▶ [PROBLEM REQUIREMENTS]: Please set down exactly the lines of the listing below from the line containing "Click the line-chart" through the line containing "The height and width of the screenshot is (721, 1153).", both lines included, leaving out all other lines.

▶ [SUPPLIED DATA]:

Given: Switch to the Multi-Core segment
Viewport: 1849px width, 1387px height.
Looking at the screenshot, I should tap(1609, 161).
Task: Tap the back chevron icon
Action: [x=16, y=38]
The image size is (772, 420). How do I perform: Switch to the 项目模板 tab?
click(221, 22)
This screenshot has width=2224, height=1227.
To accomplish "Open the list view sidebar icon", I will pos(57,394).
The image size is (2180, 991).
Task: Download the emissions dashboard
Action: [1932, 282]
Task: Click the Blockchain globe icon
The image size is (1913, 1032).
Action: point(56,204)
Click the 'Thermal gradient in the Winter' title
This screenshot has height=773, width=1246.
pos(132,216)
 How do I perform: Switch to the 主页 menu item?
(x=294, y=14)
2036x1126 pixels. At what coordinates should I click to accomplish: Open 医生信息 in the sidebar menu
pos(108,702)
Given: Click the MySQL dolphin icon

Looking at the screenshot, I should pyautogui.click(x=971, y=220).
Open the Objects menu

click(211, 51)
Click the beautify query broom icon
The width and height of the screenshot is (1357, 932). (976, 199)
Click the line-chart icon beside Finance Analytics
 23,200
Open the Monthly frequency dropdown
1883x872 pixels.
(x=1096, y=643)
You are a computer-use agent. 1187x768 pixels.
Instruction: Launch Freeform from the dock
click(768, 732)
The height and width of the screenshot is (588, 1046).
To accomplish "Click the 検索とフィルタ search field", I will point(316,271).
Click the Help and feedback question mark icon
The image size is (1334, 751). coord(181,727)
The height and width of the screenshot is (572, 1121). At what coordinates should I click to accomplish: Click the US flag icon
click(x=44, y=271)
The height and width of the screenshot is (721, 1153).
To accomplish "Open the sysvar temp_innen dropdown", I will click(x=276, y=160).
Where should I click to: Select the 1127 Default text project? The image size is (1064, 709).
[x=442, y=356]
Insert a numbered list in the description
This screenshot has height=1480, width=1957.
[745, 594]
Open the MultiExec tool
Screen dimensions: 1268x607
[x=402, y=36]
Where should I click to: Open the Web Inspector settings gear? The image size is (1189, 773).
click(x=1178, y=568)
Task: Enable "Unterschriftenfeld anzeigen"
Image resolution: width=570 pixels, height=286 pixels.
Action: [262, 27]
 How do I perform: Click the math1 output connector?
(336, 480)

▶ [TASK RESPONSE]:
Click the line-chart icon beside Finance Analytics
 23,200
Open the Monthly frequency dropdown
1883x872 pixels.
(x=1096, y=643)
You are a computer-use agent. 1187x768 pixels.
Instruction: Launch Freeform from the dock
click(768, 732)
The height and width of the screenshot is (588, 1046).
To accomplish "Click the 検索とフィルタ search field", I will point(316,271).
Click the Help and feedback question mark icon
The image size is (1334, 751). coord(181,727)
The height and width of the screenshot is (572, 1121). At what coordinates should I click to accomplish: Click the US flag icon
click(x=44, y=271)
The height and width of the screenshot is (721, 1153).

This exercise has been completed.